=== Records supplied ===

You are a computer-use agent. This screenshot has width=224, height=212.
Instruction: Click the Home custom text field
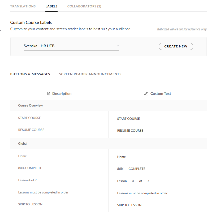click(x=122, y=157)
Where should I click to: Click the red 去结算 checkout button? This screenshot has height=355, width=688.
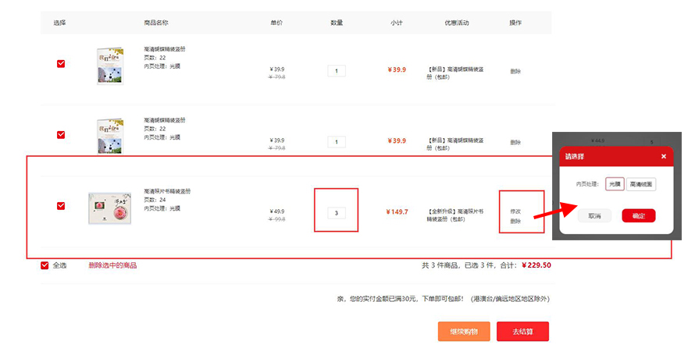[522, 332]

===

→ **Instructions for the task**: Your task is to retype the records above in full and exactly, omitting the pictures.

→ **Result**:
You are a computer-use agent. This screenshot has width=224, height=212.
Instruction: Click the Home custom text field
click(x=122, y=157)
Where should I click to: Click the red 去结算 checkout button? This screenshot has height=355, width=688.
[522, 332]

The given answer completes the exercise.